Distanz e.V. wendet sich an Fachkräfte aus der Jugend- und Familienhilfe, Jugendgerichts- und Bewährungshilfe und Schule, an Eltern und Akteur*innen der Zivilgesellschaft mit dem Ziel, eine frühzeitige Distanzierung junger Menschen aus rechtsextremen Umfeldern zu ermöglichen. Systematisch werden bedarfsbezogene niedrigschwellige (auch anonyme) Fallberatungen sowie verschiedene Fortbildungsformate für Multiplikator*innen angeboten. Wichtig ist auch die lokale Vernetzung in der Kommune, sodass Interventions- und Präventionsarbeit ineinander greift, um Jugendliche erfolgreich anzusprechen und zu bearbeiten.

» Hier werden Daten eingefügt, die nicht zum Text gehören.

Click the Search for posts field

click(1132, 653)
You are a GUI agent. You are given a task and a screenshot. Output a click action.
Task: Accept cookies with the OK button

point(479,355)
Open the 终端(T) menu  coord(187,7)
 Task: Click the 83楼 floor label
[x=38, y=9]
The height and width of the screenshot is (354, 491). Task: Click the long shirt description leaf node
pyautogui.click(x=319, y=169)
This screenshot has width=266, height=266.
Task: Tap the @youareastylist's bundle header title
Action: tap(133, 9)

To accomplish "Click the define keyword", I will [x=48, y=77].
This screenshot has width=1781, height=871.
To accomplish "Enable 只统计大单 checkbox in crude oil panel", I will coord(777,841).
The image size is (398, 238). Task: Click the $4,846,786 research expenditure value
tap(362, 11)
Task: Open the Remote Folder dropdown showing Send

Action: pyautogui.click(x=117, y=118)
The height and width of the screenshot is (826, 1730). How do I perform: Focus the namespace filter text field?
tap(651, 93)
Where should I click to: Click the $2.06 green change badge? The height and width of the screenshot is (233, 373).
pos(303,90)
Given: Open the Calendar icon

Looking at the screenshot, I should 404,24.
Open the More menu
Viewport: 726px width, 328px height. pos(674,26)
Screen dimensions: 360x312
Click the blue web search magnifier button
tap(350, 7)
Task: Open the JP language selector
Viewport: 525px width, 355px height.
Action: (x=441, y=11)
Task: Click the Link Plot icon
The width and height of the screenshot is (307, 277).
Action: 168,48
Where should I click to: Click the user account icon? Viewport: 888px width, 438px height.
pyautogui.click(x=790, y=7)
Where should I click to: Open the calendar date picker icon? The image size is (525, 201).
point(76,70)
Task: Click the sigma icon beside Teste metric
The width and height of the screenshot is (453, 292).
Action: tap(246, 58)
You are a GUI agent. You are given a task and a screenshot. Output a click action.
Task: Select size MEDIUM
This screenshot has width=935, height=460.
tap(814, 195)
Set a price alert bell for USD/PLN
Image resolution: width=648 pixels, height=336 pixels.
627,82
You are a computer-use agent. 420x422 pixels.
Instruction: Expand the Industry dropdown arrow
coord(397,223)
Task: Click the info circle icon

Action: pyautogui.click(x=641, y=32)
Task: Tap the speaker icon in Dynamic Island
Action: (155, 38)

Distanz e.V. begreift Beratung als Überbegriff für die Arbeit mit Fachkräften, Multiplikator*innen sowie Akteur*innen der Zivilgesellschaft. Wir passen unsere Angebote entsprechend Situations-/Bedarfsanaylsen an.

In unserer Beratung folgen wir dem Prinzip des Empowerments, d.h. wir wollen Anfragende perspektivisch in die Lage versetzen, Probleme eigenständig zu lösen. Hierbei stehen wir je nach Bedarf und Kompetenzen gerne auch längerfristig als Coaches zur Verfügung.

Wir bieten telefonisch (auch anonym) niedrigschwellig Beratung zu Fragen des Umgangs mit rechtsextrem gefährdeten-/orientierten Jugendlichen an, bspw. zu den Themen Ansprache, Umgang und/oder Verweisstrukturen.

In Kooperation mit verschiedenen Institutionen setzen wir mit Fach­kräften aus ver­schie­denen Be­reichen der Kinder-, Jugend- und Bildungs­arbeit so­wie der Ver­waltung kosten­freie Tages­fortbildungen um.

Bei verstärktem Handlungsbedarf stehen wir auch für längere Weiterbildungen zur Verfügung. Themen können hier beispielsweise sein: Erkennen von versteckten Symbolen/Aussagen, Entwicklung eines Interventionsplans, Reflexion der Haltungen im Team, das Erlernen konstruktiver Gesprächstechniken, die Relevanz von Geschlechterrollen, etc.